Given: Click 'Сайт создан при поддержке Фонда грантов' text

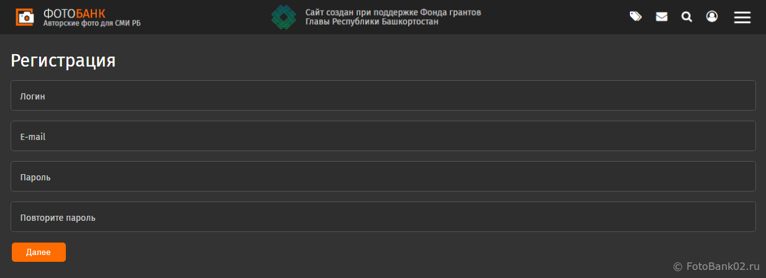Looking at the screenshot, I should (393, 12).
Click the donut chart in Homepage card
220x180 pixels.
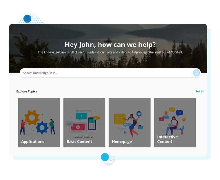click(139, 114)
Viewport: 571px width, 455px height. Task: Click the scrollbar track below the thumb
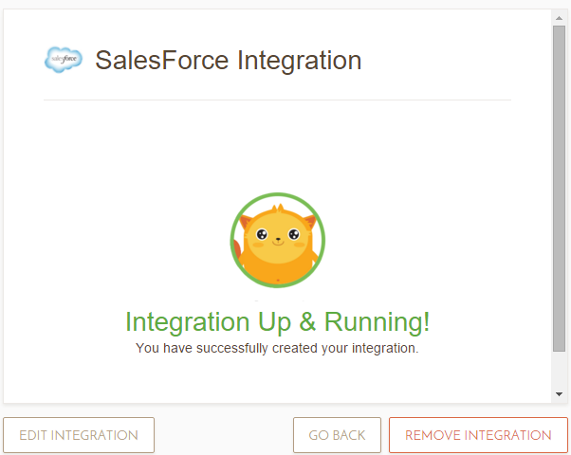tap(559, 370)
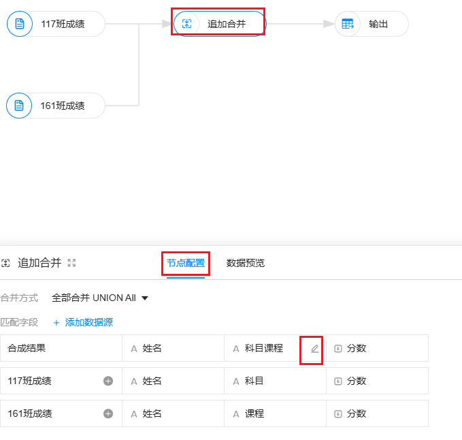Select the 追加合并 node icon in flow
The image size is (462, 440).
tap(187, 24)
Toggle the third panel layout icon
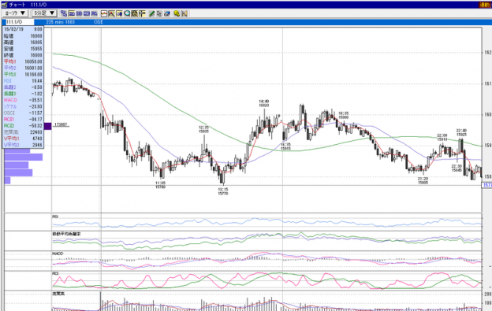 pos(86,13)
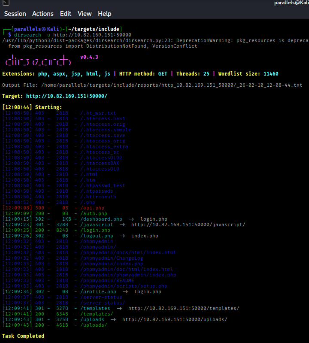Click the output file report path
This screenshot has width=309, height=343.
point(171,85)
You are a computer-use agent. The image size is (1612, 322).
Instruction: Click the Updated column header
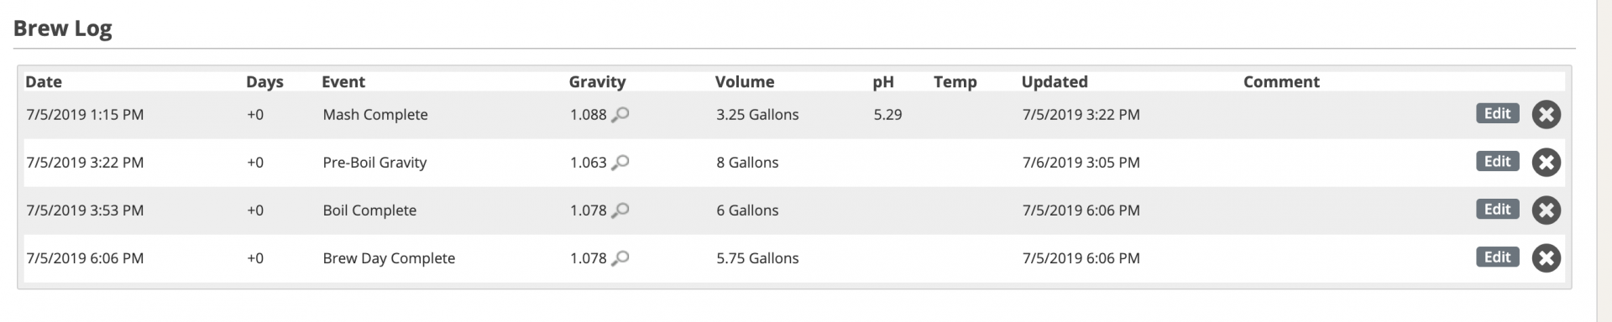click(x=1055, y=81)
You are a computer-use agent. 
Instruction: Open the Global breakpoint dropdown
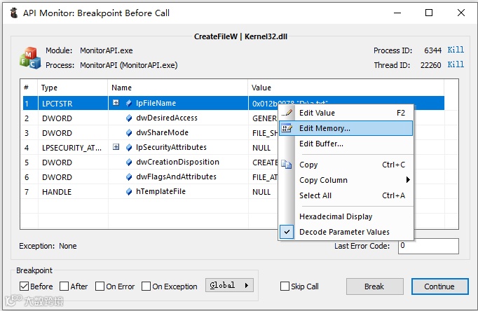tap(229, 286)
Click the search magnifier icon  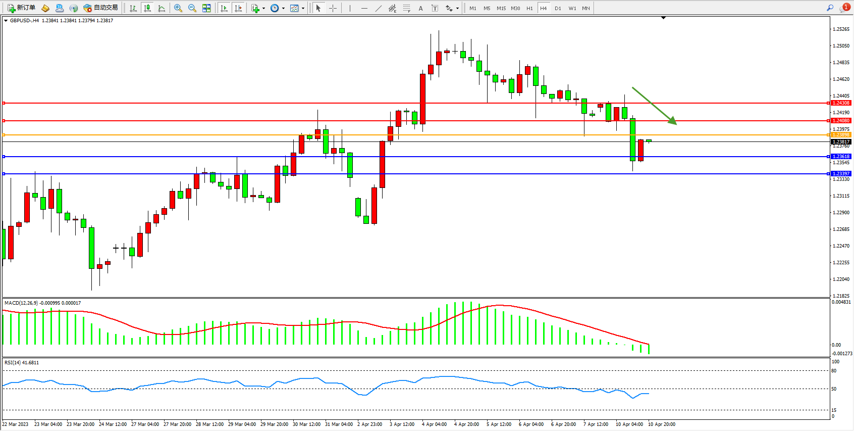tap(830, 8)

========

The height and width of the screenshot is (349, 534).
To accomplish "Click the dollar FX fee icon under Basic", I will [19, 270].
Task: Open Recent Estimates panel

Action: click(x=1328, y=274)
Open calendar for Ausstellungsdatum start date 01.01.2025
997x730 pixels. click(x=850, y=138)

========

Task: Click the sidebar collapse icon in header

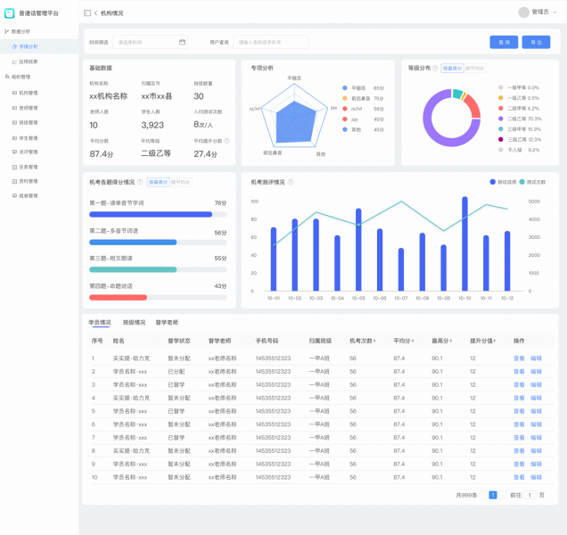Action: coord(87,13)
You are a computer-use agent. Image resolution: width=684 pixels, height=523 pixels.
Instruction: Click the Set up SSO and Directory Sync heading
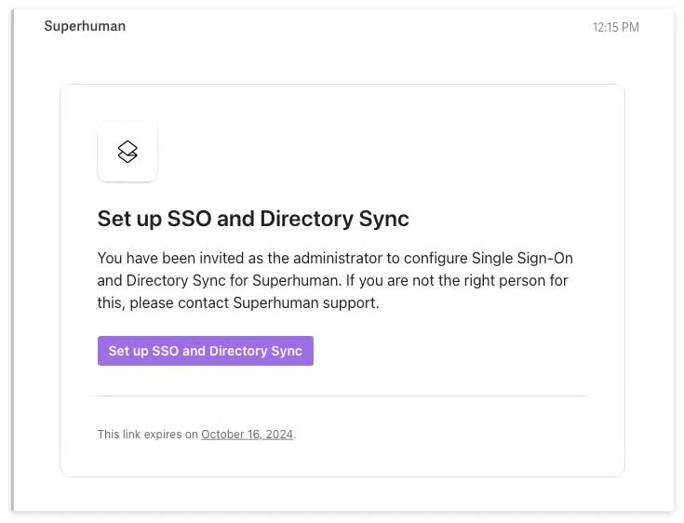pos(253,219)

========

*WHAT TO WORK ON:*
Go through the listing above and return every line where the word "agent" occurs.

*OUTPUT:*
You are a computer-use agent. The image size is (1612, 322).
You are a computer-use agent. 
You are a computer-use agent. Image resolution: width=684 pixels, height=523 pixels.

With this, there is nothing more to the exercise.